The Bulldogs (17-11, 7-6 SEC) have lost three straight and four of their last five. A common theme has been a letdown, at some point in the game, that proved their undoing.
“When the other team gets on a little bit of a roll, we have a tendency sometimes to speed up with the atmosphere and the environment instead of slowing down,” MSU coach Rick Stansbury said Thursday. “That’s what got us in trouble (Wednesday) night.”
In Saturday’s 87-85 double-overtime loss to Alabama, State missed a golden opportunity to knock the Crimson Tide to its knees. After staking a 49-40 lead with 13:58 to go in the game, the Bulldogs saw Bama go on a 14-3 run to take the lead.
The culprit this time was poor shooting: MSU hit 1-for-8 from the field, including 0-for-5 from 3-point range, during the run.
And in a 91-76 loss at Auburn on Feb. 14, MSU let a five-point lead slip away with an 18-4 Tiger run in the second half.
State committed only one turnover during that stretch, but the shots weren’t falling.

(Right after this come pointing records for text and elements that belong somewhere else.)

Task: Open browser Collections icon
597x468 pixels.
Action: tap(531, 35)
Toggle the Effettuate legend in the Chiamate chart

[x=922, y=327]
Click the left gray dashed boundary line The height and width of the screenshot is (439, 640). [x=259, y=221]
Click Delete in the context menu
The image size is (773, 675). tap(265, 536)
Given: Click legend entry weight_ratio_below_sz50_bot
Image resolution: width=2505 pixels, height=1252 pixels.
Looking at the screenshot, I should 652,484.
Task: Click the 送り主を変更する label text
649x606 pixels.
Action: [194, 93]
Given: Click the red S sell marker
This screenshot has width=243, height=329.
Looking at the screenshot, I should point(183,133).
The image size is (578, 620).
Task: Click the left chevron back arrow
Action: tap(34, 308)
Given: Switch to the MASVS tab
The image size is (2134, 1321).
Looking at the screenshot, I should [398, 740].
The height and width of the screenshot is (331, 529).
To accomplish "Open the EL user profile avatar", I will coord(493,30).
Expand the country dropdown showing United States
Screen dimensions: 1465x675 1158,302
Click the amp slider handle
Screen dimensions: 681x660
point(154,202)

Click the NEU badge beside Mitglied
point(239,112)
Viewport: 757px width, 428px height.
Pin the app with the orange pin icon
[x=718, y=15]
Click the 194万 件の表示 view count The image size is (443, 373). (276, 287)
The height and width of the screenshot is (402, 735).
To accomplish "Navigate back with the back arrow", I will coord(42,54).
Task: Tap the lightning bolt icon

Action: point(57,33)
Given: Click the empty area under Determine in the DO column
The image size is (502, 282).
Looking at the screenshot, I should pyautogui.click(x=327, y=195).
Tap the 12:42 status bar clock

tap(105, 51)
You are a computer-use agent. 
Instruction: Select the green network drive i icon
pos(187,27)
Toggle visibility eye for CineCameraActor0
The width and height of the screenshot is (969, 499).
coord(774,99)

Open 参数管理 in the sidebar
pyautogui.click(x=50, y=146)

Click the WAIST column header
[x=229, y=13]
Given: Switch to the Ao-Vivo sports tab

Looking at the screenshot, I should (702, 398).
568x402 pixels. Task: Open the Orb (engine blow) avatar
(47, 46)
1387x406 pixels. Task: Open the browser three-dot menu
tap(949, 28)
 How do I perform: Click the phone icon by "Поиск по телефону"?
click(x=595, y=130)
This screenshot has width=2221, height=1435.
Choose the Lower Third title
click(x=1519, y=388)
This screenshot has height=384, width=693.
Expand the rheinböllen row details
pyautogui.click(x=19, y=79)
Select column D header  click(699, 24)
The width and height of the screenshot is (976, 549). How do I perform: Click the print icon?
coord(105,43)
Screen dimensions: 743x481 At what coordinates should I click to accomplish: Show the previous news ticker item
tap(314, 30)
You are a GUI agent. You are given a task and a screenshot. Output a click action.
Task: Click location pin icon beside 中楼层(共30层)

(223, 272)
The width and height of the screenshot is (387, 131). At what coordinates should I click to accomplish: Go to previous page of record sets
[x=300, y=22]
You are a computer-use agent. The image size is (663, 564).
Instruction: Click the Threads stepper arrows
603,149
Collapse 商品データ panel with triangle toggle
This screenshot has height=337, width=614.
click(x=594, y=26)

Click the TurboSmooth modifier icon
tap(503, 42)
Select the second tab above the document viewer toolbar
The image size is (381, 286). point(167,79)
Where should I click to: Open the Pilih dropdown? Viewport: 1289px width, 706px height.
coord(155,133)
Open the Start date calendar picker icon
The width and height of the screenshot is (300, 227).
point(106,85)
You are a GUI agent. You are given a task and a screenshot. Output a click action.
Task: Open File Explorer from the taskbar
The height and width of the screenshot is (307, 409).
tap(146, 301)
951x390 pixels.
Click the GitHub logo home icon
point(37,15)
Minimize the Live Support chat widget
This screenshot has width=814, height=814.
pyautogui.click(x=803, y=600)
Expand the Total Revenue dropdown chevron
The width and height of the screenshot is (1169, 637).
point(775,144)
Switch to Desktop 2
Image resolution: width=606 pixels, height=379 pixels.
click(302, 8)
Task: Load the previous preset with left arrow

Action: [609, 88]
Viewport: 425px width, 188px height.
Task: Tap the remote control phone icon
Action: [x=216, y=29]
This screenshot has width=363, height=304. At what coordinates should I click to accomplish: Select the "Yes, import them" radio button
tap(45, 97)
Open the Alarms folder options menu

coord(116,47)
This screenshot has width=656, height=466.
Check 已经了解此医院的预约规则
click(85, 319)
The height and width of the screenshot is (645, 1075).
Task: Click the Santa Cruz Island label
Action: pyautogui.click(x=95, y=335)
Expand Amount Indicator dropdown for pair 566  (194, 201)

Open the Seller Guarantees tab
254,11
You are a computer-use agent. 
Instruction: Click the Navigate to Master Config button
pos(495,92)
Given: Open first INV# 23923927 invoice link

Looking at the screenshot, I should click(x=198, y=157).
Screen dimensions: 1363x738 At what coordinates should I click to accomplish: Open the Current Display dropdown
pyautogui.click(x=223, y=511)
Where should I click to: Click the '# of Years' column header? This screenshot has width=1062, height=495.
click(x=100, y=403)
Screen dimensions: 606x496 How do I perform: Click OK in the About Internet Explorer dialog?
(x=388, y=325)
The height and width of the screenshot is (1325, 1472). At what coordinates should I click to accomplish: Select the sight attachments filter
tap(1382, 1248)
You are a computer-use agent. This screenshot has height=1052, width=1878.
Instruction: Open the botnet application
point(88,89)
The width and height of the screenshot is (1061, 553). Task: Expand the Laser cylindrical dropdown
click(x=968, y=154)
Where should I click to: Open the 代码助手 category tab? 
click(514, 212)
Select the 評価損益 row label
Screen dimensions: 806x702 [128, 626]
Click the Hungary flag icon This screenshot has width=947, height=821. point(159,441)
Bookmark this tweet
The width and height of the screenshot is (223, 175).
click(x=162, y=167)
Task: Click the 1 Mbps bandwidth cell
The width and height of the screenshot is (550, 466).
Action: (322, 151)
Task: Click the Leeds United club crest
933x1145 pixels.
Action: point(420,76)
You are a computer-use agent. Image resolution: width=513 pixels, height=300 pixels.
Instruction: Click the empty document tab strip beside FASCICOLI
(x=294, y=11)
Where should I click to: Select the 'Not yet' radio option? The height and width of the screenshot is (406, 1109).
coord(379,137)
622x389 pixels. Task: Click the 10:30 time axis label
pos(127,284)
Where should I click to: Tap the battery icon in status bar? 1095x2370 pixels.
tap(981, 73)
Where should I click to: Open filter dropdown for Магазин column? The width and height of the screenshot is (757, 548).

“Those are little stretches that have hurt us,” Stansbury said. “We depend on that 3-point shot so much. That same shot that you make at one stage of the game, that same shot might not be a good shot at the next stage of the game.”
Now comes another critical showdown against Auburn (18-10, 7-6) on Saturday, a game that will give the winner sole possession of second place in the SEC Western Division. MSU’s best hope for an NCAA tournament berth is to finish second, get a first-round bye in the SEC Tournament, and win it all in Tampa.
That won’t happen if such inconsistent play continues, and it’s not just the five-minute scoring drought that’s hurt State.
Other consistency issues can be seen with a quick glance at box scores. For example:
n In two of his last three games, center Jarvis Varnado’s final stat line has read: eight points, six rebounds.
n Johnson hit 4 of 9 from 3-point range against Tennessee, but he’s had some woeful games of late, including 2 of 10 against Alabama and 1 of 8 against Auburn.
n Bost has committed 23 turnovers over the last five games.
In the four games prior to that, he committed a total of three. Stansbury has said many times this season that the Bulldogs have a “small margin for error,” given their youth and lack of size. He said it during State’s 3-0 SEC start, and he’s still saying it.
“It hasn’t been lack of effort. Our kids have played hard,” he said. “It’s just been a breakdown here or there is the difference in winning games.”